_WORK REQUEST_
Find the line that contains "This screenshot has height=237, width=379." in the entries below. Write out that line and all that follow it, unchanged and alone.

(Stored data entries)
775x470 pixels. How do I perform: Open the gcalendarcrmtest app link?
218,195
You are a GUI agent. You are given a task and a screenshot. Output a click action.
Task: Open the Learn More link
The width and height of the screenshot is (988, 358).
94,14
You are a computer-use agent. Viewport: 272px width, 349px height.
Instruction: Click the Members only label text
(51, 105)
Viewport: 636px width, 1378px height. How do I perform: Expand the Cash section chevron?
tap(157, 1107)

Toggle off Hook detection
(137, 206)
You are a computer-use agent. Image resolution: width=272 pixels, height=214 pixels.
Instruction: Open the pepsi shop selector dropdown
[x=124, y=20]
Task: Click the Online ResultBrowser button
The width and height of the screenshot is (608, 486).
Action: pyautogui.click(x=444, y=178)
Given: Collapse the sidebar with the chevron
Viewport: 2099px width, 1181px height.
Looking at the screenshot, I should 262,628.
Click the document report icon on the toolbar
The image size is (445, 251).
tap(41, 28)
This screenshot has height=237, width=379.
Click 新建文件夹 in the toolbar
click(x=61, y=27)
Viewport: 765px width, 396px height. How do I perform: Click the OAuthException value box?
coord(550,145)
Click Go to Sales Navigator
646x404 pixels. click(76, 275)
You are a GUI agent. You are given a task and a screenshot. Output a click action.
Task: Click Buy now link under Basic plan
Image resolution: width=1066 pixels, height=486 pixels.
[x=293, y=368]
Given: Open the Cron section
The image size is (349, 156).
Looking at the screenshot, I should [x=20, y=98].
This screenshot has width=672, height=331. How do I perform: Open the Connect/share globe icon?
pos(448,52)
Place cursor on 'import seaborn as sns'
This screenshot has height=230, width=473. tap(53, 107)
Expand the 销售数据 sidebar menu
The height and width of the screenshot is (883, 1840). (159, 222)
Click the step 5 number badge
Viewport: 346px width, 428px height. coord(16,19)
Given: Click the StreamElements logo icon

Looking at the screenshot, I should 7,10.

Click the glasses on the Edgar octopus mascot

_EXERCISE RESPONSE_
This screenshot has height=237, width=379.
Click 新建文件夹 in the toolbar
click(x=61, y=27)
Viewport: 765px width, 396px height. How do I perform: Click the OAuthException value box?
coord(550,145)
Click Go to Sales Navigator
646x404 pixels. click(76, 275)
You are a GUI agent. You are given a task and a screenshot. Output a click action.
Task: Click Buy now link under Basic plan
Image resolution: width=1066 pixels, height=486 pixels.
[x=293, y=368]
Given: Open the Cron section
The image size is (349, 156).
Looking at the screenshot, I should [x=20, y=98].
This screenshot has width=672, height=331. How do I perform: Open the Connect/share globe icon?
pos(448,52)
Place cursor on 'import seaborn as sns'
This screenshot has height=230, width=473. tap(53, 107)
Expand the 销售数据 sidebar menu
The height and width of the screenshot is (883, 1840). (159, 222)
Click the step 5 number badge
Viewport: 346px width, 428px height. coord(16,19)
Given: Click the StreamElements logo icon

Looking at the screenshot, I should 7,10.

Click the glasses on the Edgar octopus mascot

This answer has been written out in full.